Supplied material:
Content starts

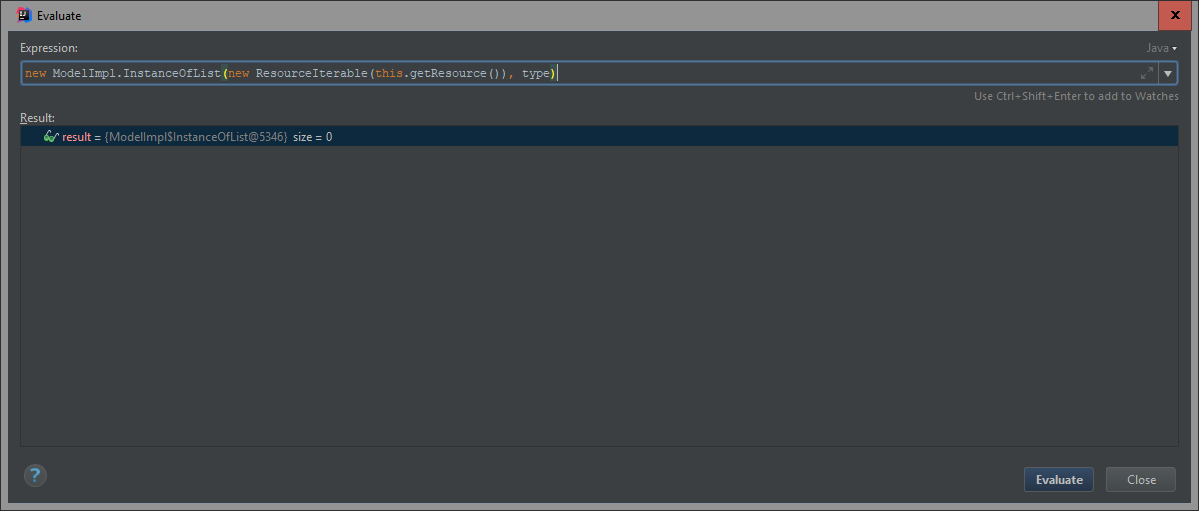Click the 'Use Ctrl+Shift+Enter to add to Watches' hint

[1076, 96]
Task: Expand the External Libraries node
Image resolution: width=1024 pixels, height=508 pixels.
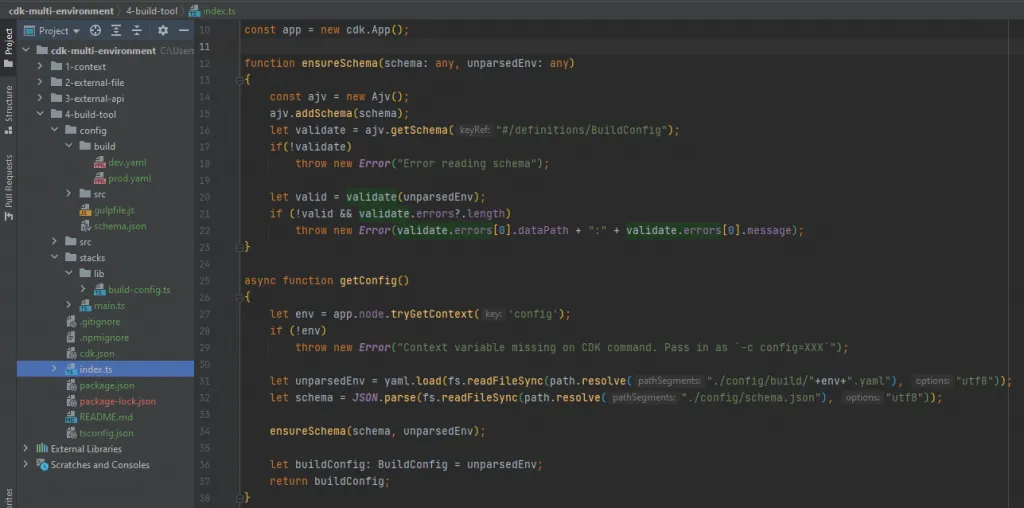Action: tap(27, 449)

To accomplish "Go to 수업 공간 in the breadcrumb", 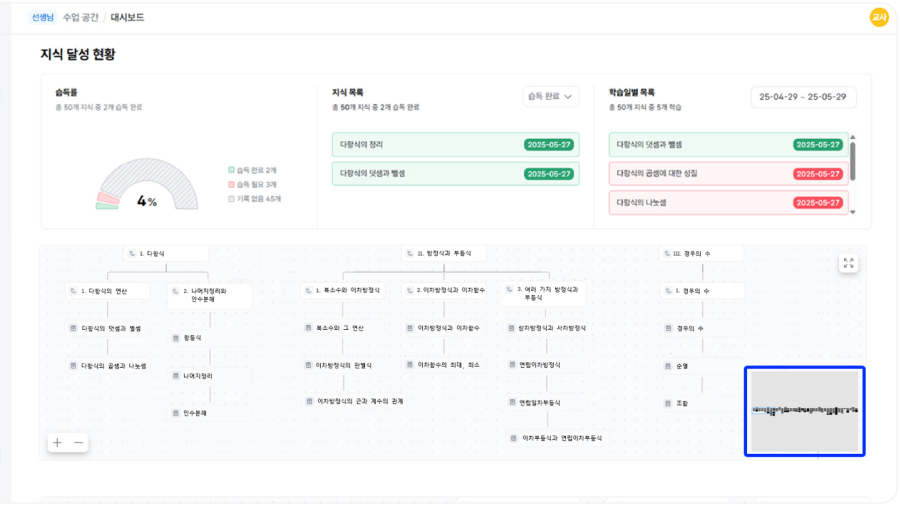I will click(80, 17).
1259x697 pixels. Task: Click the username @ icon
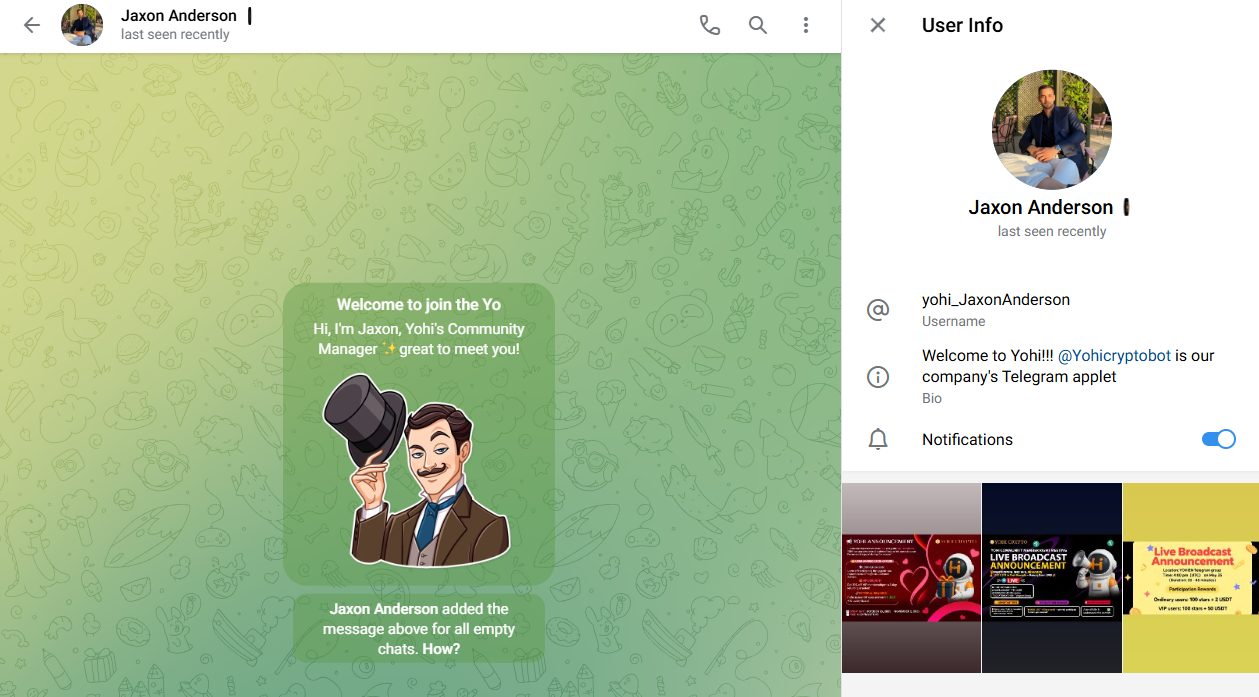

Content ends
Content starts

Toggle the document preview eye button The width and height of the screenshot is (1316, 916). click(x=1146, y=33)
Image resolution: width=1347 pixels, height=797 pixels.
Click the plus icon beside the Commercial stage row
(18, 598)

Content ends

Exercise description: Each line in which the string "Task" is found must be copied from the data.

Exercise response:
Task: Expand the External Libraries node
1259x697 pixels. Task: Click the username @ icon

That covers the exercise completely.